Friday 27 June 2014

Asperger Syndrome- My childhood Part 1- Copyright Robert Fullarton



I was born, the youngest of three children with a seven year gap between myself and my older brother John and a nearly a ten year gap between myself and my sister Gillian. At times it has felt like I were the one and only child in a second family started late by my parents. I was raised in the Protestant faith, brought up in the boring austerity of the Church of Ireland in Dublin, encouraged to socialise in the cliques and the congregations of the youth clubs and various associations involved with and connected with the church and its members. I immediately knew that I did not fit in and found, the cold, sober Angloholic atmosphere of these associations to be too much for me and great anxiety came upon me even in those early days.

These churches are the antipathy of spiritual integration and understanding, often when they hold themselves so conservatively to old traditions and rituals that have no room for questioning, no depth nor beauty to human philosophy and religion. The everyday world of experience can instead remove us from the earnestness of the church and see the preciousness of life, reality and our power to make beauty come alive in this religious world. God reveals himself to man in unknown ways beyond immediate recognition and there are no club members but all are participants, candidates and workers in a world that proposes the question and the answer all before us. 

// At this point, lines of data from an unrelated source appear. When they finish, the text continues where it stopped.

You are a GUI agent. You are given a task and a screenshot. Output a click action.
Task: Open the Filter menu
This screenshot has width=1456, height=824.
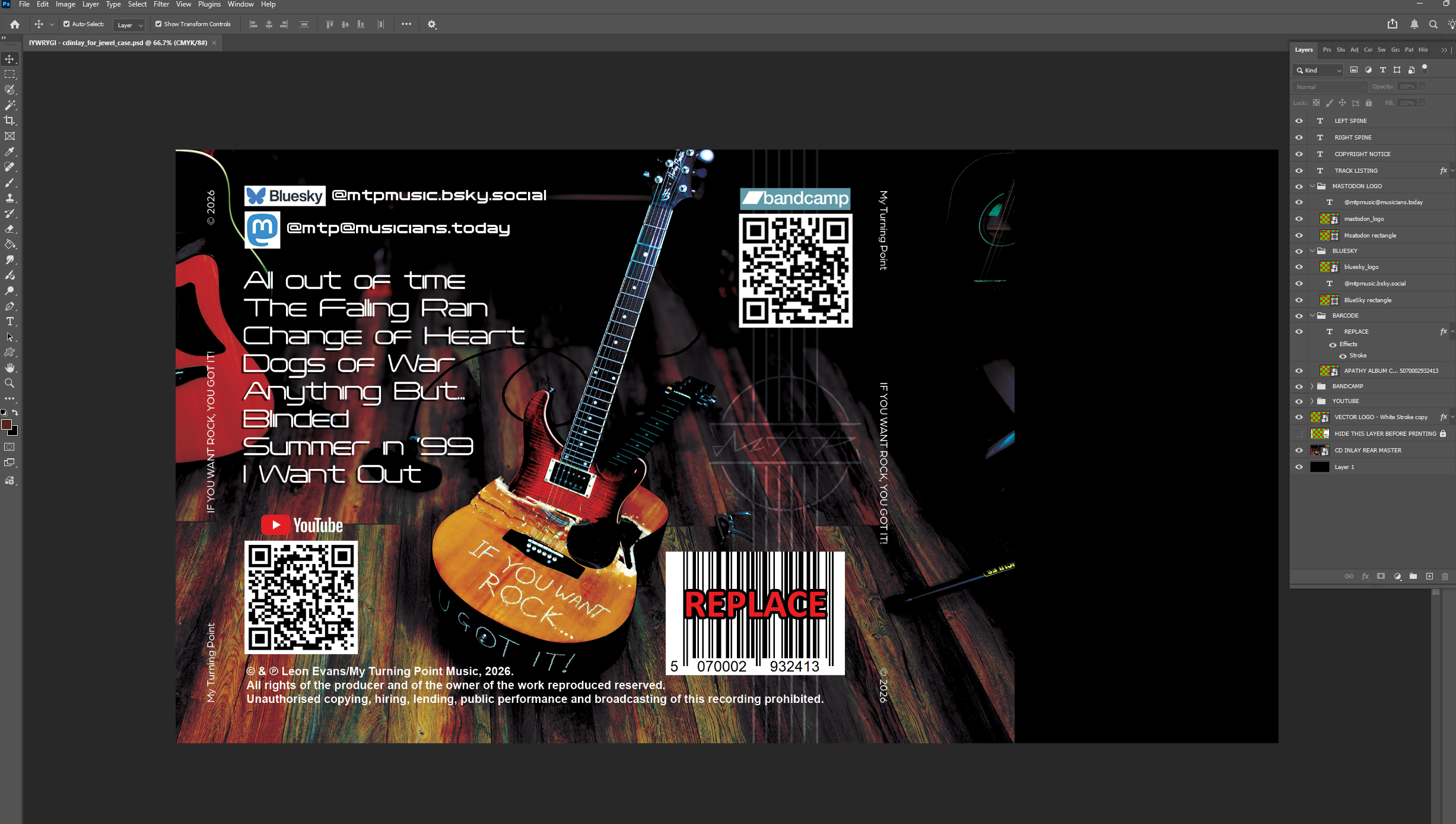161,4
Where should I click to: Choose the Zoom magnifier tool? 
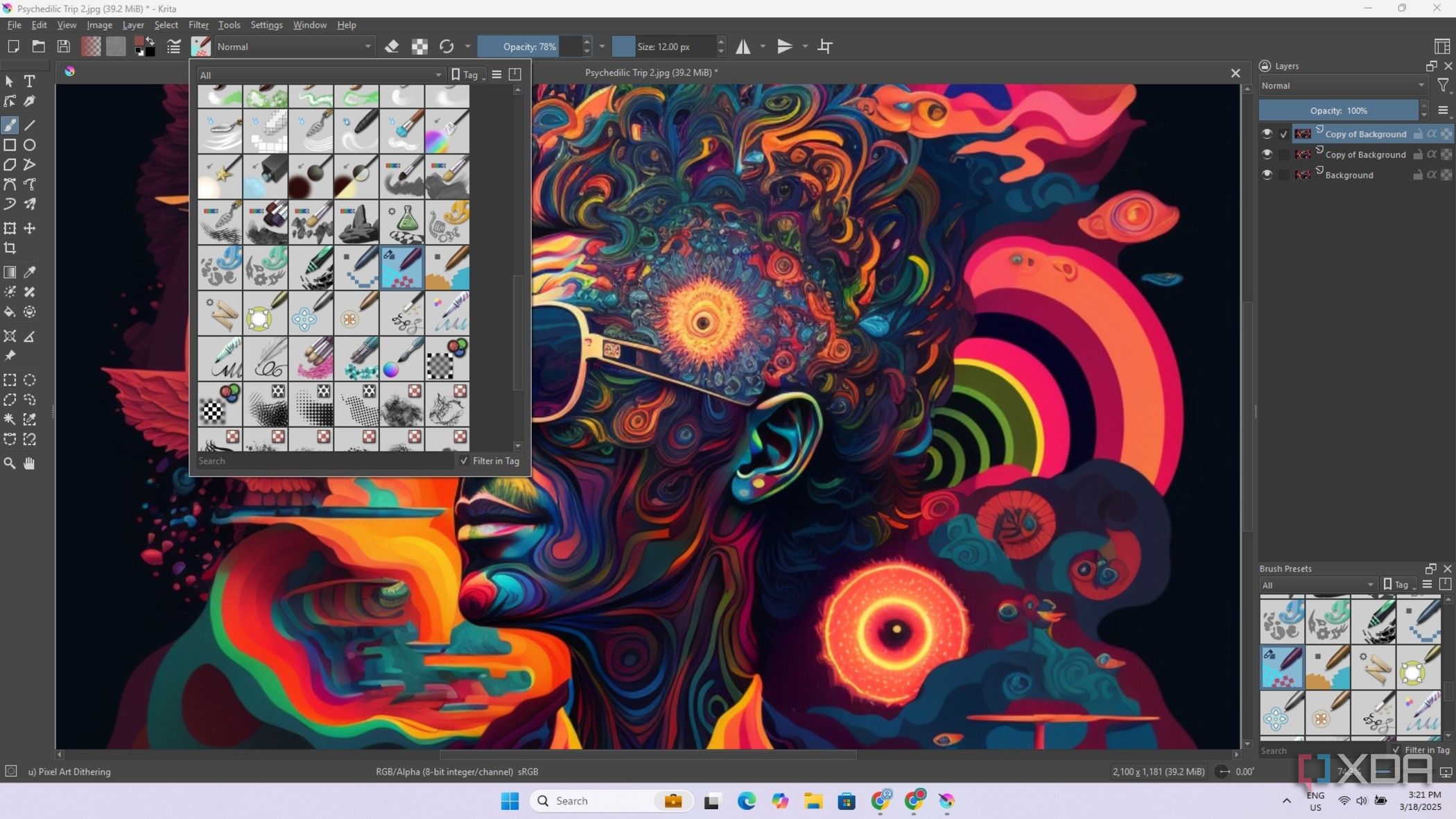(10, 463)
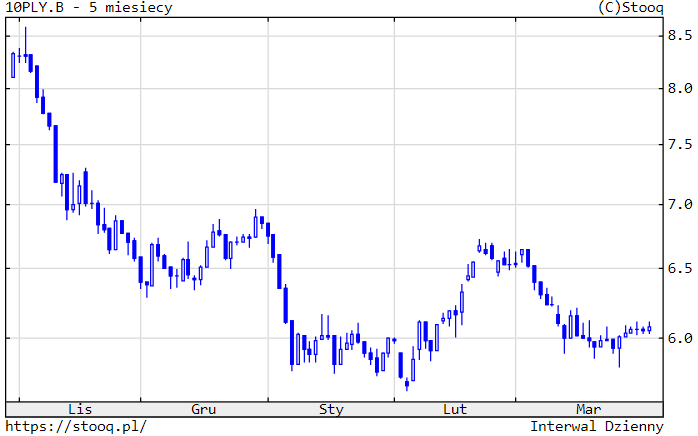Select the Mar month label on the time axis
Image resolution: width=698 pixels, height=436 pixels.
[589, 409]
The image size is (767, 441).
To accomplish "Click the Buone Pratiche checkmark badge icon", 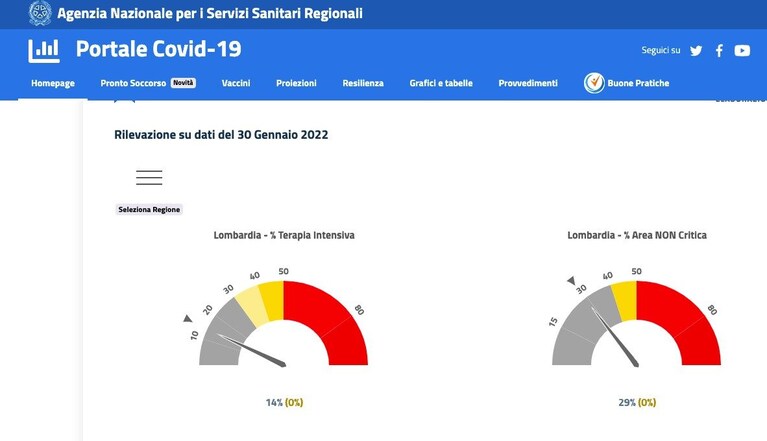I will pyautogui.click(x=594, y=83).
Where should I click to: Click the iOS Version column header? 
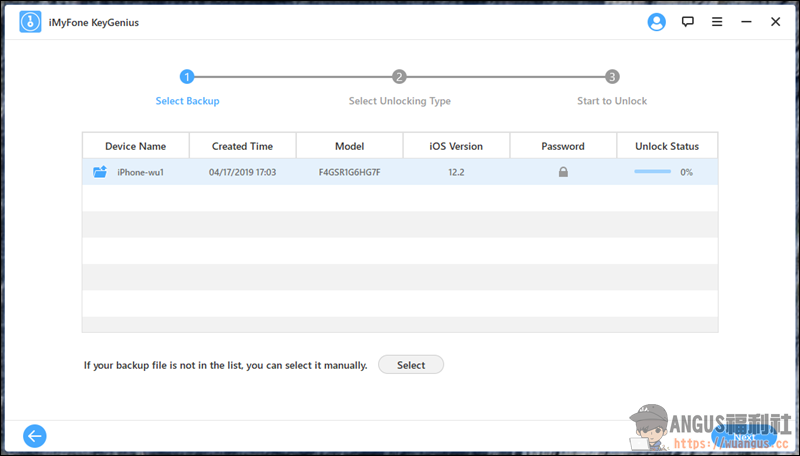point(456,146)
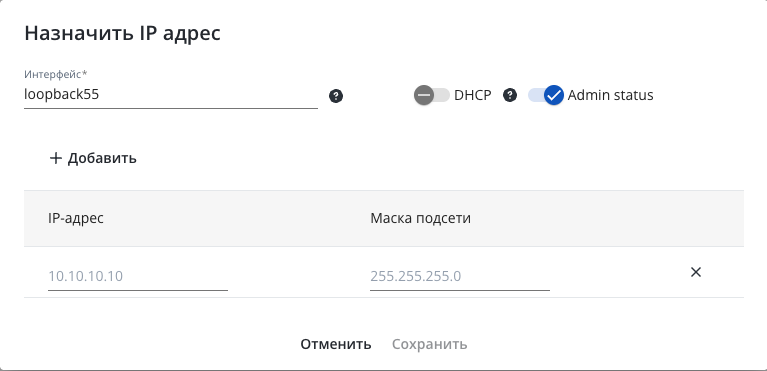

But indeed only a choice before the answer can utilise the truth before us, to open a sacred portal, to affirm a response, which is sacrosanct, and all engulfing around us.

I was a chubby baby, had a crop of beautiful white blond hair, cried incessantly for attention and certainly made life difficult for my mother and father at times.


My mother had spend much of her days, in dedication to feeding, caring, nursing and educating her three children, her cathartic care and loving radiance made her the perfect mother for a child like me. I can only describe my earliest moments and memories with precision, but I will tell you that I first felt complacency in life, that was the first thing I felt. My complacency was a state of joyous exploration for life. I spent two thirds of my time day dreaming and playing with my toys. 

I remember my first day of school strangely enough. I remember that I had to be coaxed in through the door and that my father had to take hold of me in front of the teacher so to encourage me to face the unusual sight of others playing in a messy room scattered with play doh, Lego blocks, crayons and story books. I only now do I fully realise that I had a very minute awareness of what was going on, who I was and who these other creatures were indeed. I found the atmosphere to be tough at first but I think I adjusted despite my poor social skills that had been picked up on by several of the children. 

My energy was unmatched, my frequent forays into the imaginative world of childhood made me look like a scatterbrain and some of the teachers were receptive to my poor grades and my lagging ability to comprehend the school curriculum.